Luke 13:1-9
We find Jesus in a pretty wound up state this week in our passage. This section comes at the end of a long set of teachings, so if this was a sermon, you could see it as the crescendo to the ending. It starts with a question about some current events that the questioners would like Jesus to comment on. Jesus essentially waves them off, and directs them back to his message. You need to repent. Jesus then brings up and dismisses another current event, just to emphasize his point. You need to repent.
For three years I have come looking for fruit on this fig tree, and still I find none. Cut it down! Why should it be wasting the soil?” He replied, “Sir, let it alone for one more year, until I dig round it and put manure on it. If it bears fruit next year, well and good; but if not, you can cut it down.
He concludes with a story about a man who is convinced not to cut down his fig tree by a gardener. This story is a little interesting by itself because Matthew and Mark both have similar fig tree stories. Luke is the only story of three that is a parable. In the other two it is Jesus who sees the fig tree and Jesus who choses to destroy it. In Mark, Jesus curses the fig tree on his way to the temple. After he flips the tables, the disciples see the tree on the way out, and it is withered and dead. In Matthew’s gospel, Jesus finds the fig tree and seemingly murders it with a vicious stare-down as the disciples look on.
The stories are different because of what the fig trees represent in each one. In Matthew and Mark’s stories the tree represents the temple system that Jesus just railed against in each story. Jesus has just labeled the temple a “den of robbers” and the fig tree represents what to do to that corrupt system and the people who profit from it. In Luke’s gospel, the fig tree isn’t related to the story about the temple, it is the conclusion of his previous statements about the need to repent. Instead of representing the temple system, it represents the people that are hearing Jesus. You, the reader or listener at the time, have not yet borne fruit. You don’t need to be cut down for that, but you do need to repent and start bearing some fruit.

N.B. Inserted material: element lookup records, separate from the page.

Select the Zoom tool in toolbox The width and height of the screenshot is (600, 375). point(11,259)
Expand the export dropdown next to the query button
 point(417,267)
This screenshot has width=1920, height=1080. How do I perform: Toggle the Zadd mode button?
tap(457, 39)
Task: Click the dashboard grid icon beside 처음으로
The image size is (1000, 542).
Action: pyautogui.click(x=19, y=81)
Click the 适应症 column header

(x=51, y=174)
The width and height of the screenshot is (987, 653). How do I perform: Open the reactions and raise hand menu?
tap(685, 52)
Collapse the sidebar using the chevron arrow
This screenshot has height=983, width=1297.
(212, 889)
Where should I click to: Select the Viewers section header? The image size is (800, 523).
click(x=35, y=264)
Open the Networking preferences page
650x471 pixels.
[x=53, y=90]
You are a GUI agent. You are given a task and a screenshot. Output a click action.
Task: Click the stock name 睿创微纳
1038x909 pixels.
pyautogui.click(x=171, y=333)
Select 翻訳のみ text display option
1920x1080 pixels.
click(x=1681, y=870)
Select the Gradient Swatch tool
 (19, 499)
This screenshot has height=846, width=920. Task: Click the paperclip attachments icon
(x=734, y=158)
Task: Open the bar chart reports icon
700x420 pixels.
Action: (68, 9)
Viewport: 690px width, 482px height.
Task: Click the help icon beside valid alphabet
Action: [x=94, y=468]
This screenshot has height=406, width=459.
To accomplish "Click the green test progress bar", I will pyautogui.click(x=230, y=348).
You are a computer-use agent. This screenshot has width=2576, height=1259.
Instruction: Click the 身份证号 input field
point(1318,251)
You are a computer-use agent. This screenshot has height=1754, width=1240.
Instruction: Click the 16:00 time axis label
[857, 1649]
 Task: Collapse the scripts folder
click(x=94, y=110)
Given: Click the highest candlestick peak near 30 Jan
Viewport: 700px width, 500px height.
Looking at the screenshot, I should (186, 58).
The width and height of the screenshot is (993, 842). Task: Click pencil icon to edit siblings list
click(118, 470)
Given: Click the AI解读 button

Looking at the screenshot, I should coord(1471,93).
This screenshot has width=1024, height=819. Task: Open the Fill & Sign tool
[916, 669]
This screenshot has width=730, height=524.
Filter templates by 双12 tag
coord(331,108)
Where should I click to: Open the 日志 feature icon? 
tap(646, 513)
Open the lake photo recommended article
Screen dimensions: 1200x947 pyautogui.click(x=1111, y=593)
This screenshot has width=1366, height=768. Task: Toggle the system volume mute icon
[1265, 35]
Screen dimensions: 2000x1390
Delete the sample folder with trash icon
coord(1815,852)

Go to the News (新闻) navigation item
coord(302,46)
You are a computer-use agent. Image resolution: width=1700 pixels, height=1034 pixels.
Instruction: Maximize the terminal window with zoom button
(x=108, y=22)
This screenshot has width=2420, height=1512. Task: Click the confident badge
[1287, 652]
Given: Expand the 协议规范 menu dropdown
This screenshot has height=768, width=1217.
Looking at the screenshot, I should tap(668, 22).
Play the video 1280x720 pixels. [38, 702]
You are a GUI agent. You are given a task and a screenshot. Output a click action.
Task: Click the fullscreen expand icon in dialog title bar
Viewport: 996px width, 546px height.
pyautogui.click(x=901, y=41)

Jesus’s call to repentance is a topic that is difficult to fully dig into. What I was taught about repentance as a child is that I should pray to God and confess my sins. If I had hurt someone or stolen something, I should confess that to God and be forgiven. All sins were individual sins, and the assumption was that I would stop the sinful behavior immediately. They would say we should turn away from the sin, and turn toward God. Unfortunately, there was never a great answer for what to do if the sins I felt on my heart were sins I was not able to turn away from.
If you’ve been reading along for the last few months, you can see that many of the sins that Jesus describes in the gospels are less about one person wronging someone and more about how a society treats the people in it. (If not, here’s a few to try.) We may give of what we have, but we still are supported by and supporting a society that fundamentally does not love all neighbors the same. Our country is committing a litany of sins against its own citizens and is resting on a foundation of some of the most egregious sin the world has ever known. You can’t be “In the world, but not of it”, as some might say, if you live on stolen land, in a city founded on the profits of stolen labor, protected by powers that oppress the poor and marginalized, and staying well fed while others are starving. The sins of our modern capitalist economy are easy to document, but very difficult to turn away from.
Rather than being bogged down by these sins that we can repent, but we can’t stop, Jesus lays out a way forward. Bear fruit. Let the weight of all this atrocity pull you into action rather and crush you into inaction. We are called to remember the stories of two fig trees. The one that represents the powers of oppression and domination, God will destroy. The fig tree that represents us still has time to act. We must repent of our sins of complicity in a crushingly sinful system, because we have to be able to admit what is going on. Then we have to move forward in faith that God will use us to help create something better. While we can’t do the work all by ourselves, we can’t do nothing either, because that would be an even greater sin.